89TH ST. 72 WEST- Beautiful front suite: telephone, piano, steam: refined surroundings. Hoxie[7]
Marie Montrose, stepmother to Rean, was away in New Orleans, while son Ralph had been removed from the family and was in Fairfield, Maine, in the Good Will Home for orphans and needy children, and so on Monday, February 2, Robert Hoxie, a car mechanic, went to work, leaving his daughter Rean at home alone to practice her piano playing and singing and in charge of showing the apartment to potential renters. Both Sara Reeves and the remaining male renter, either Kemper or Waldeman, were away at work for the day, so Rean was alone.
The female sub-renter, Sarah Reeves, returned to the Hoxie apartment some time after three in the afternoon. The dead body of Rean was found in Sarah’s own bedroom. Reeves already knew something was wrong when she discovered blood on the floor of the hallway before she even went to her room where she found the dead girl.[8] The narrative in the New York World was written with typical tabloid flair:
The door of her room was open, and she hurried toward it. The shades were drawn, but in the semi-darkness she made out the form of Miss Hoxie in a kneeling position at her bed. Thinking the girl was asleep, Miss Reeves shook her. Something damp touched her hand, and she drew away to the window to ascertain what it was. Raising the shade, the woman saw the half-naked form of the girl covered with blood. Without stopping to investigate further, she ran from the apartment screaming.[9]
The police were quickly on the scene. The body of the girl was found posed in a kneeling position over the Reeve’s bed, hands folded as if in prayer. There was no evidence of robbery, and the police believed that the killer had struck the girl down from behind and then the murderer had dragged or carried her down the hall into the bedroom where she was sexually assaulted. The blunt instrument that had been used to kill the girl was not found, the killer evidently taking it with him.
The following day the Times reported that the results of the autopsy revealed that the girl had been clobbered over the head seven times with what was likely a hammer and that a “degenerate” was responsible. She never had a chance. “The physicians said the girl’s fingernails were clear and pink, as though just manicured, and said that, had she been able to fight to protect herself, the nails would have furnished evidence of it.[10] Direct news of the sexual assault after death was not printed in the Times other than the code word “degenerate.” However, the World was more forthcoming, stating that the murderer was a “moral pervert” and “the killing had been of the most brutal sort, as also was the treatment of the girl’s body after life was extinct.”[11] The Tribune noted that the girl had been “mistreated.”[12] The Sun-Herald was the most forthcoming as to necrophilia, noting that the victim was “criminally attacked after death.”[13]

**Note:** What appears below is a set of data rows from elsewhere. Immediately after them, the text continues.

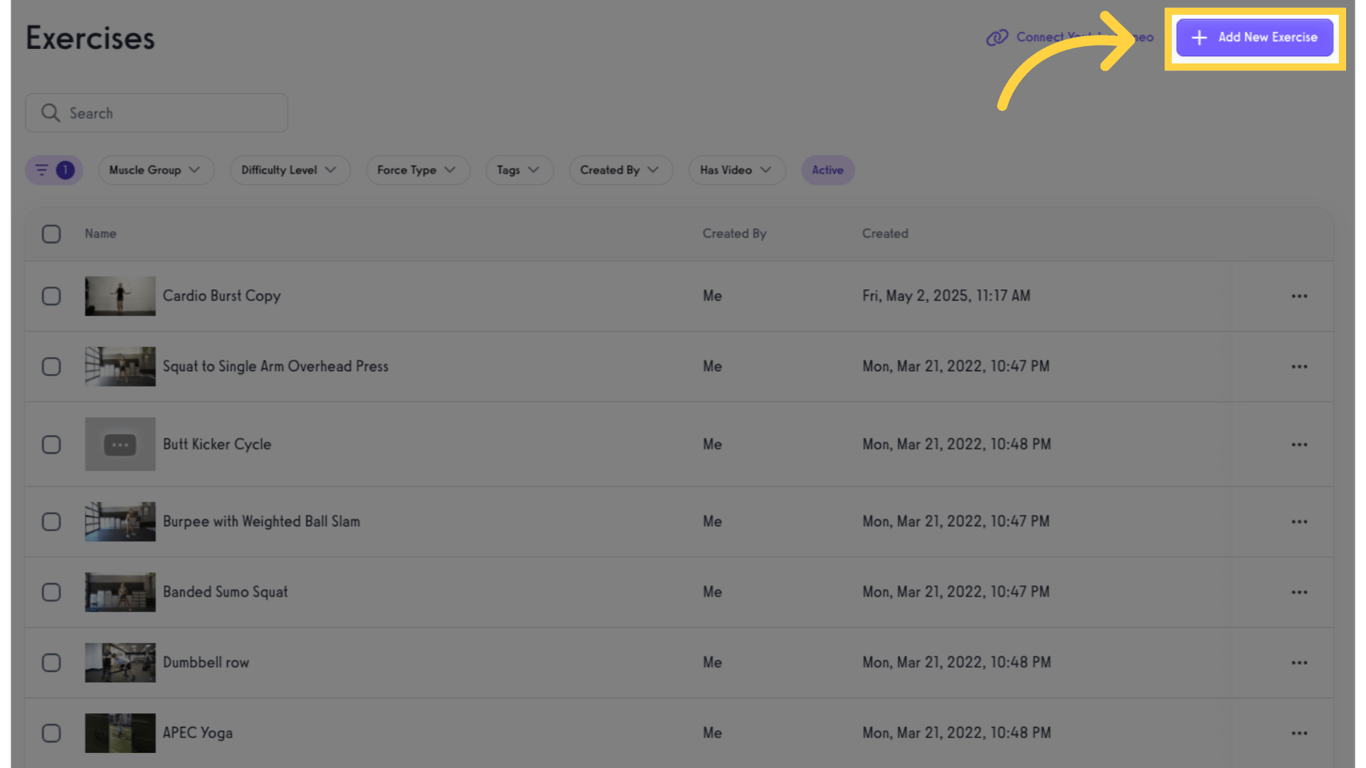
Task: Expand the Muscle Group filter dropdown
Action: pyautogui.click(x=155, y=170)
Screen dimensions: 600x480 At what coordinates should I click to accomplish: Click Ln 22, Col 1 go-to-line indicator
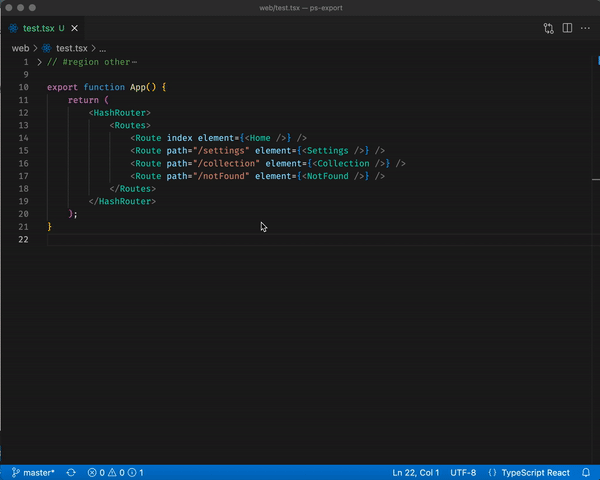click(x=416, y=473)
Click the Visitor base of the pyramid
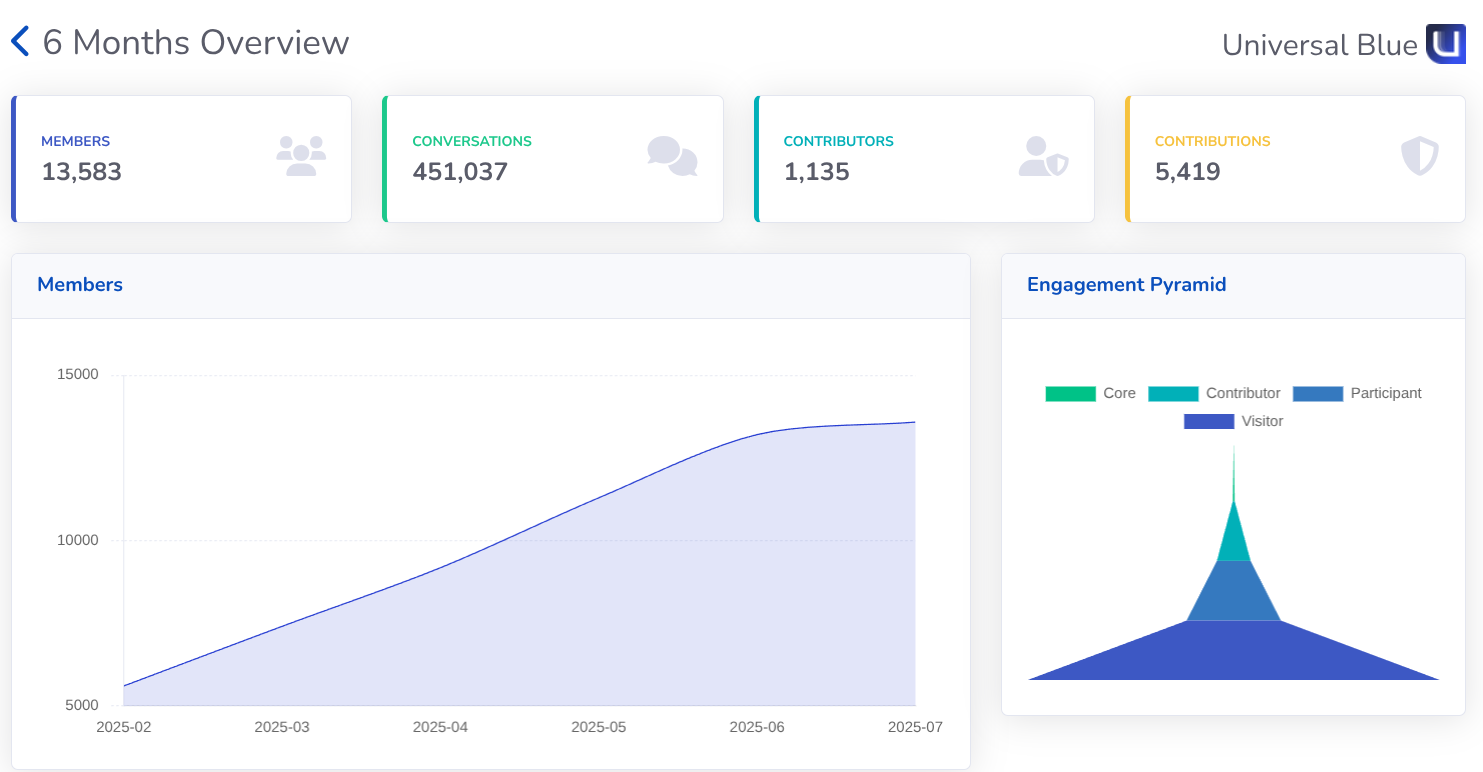 (1233, 655)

The investigation of the murder proceeded immediately within the apartment building itself. Several electricians working in an apartment directly below the Hoxie apartment heard Rean playing the piano and singing intermittently in the afternoon till around 2:30. They apparently found her music so enchanting that they stopped work for a time to listen to her. At around one in the afternoon,[14] or perhaps closer to 1:30,[15] Mr. Ernest Knoch, an opera conductor living temporarily in a hotel, came to the Hoxie apartment to look at the room for rent. He was attracted to the idea of renting a room with a piano and later described Rean Hoxie, who showed him around the place, as a “very attractive and cultured” young lady. Knoch told Rean that he liked the room but would think it over and phone at around four in the afternoon as to his decision. Indeed, at around four he phoned back to say he wanted to rent the room, but instead of getting the young lady on the phone, he found himself speaking to a police detective.[16] Knoch had a good reputation, was fully cooperative with the police, and was never a suspect.

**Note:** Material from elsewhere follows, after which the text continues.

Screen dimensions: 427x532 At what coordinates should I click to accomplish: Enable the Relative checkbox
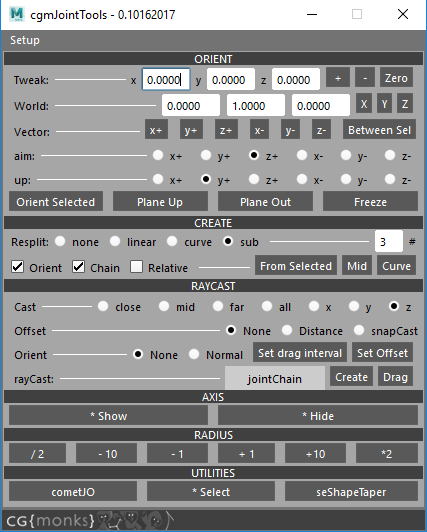136,267
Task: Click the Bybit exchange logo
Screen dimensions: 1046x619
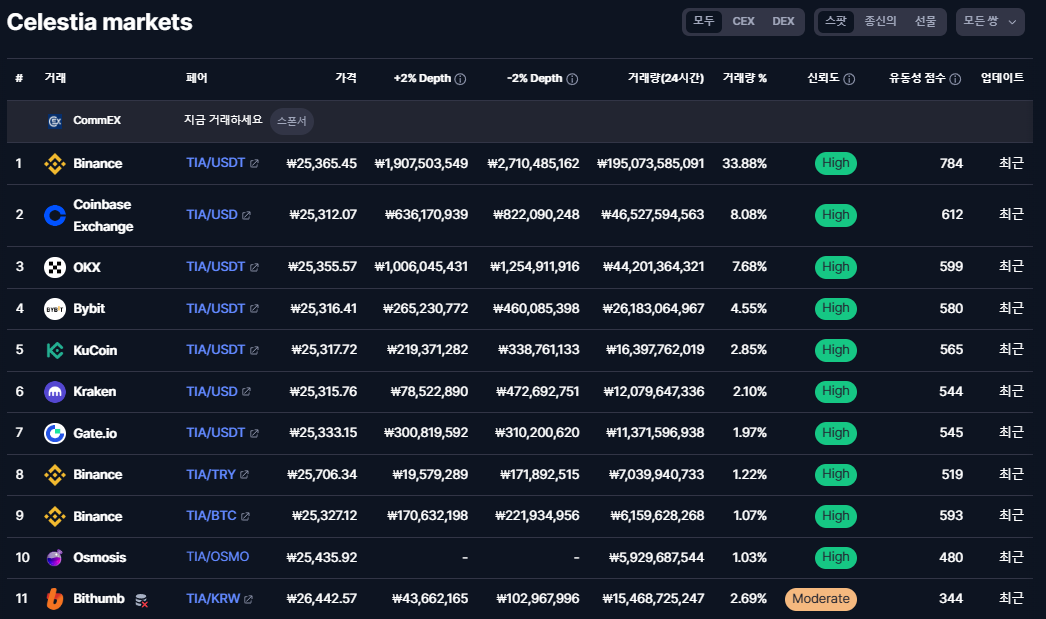Action: pyautogui.click(x=55, y=309)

Returning from work at around 6 in the evening, Robert Hoxie understandably collapsed when he came upon the scene of his daughter’s murder. He noted that his daughter had no boyfriends and worked diligently at her music. “There was no reason, utterly no reason,” he said, “why anybody should want to kill her.”[17] Within the next hellish days, as he waited for his wife to return from New Orleans and have a funeral for his beloved daughter, Robert was so sick that he was under the care of a physician.[18] When the stepmother arrived back in New York after an exhausting fifty hour trip from New Orleans, she apparently could provide the police with no new information that would supply some clue as to the murderer.[19] The funeral for Rean was held at the Universal Chapel on Lexington Avenue on Saturday, February 7, and then the body of the girl was taken to New Haven for burial beside her birth mother in Evergreen Cemetery.[20]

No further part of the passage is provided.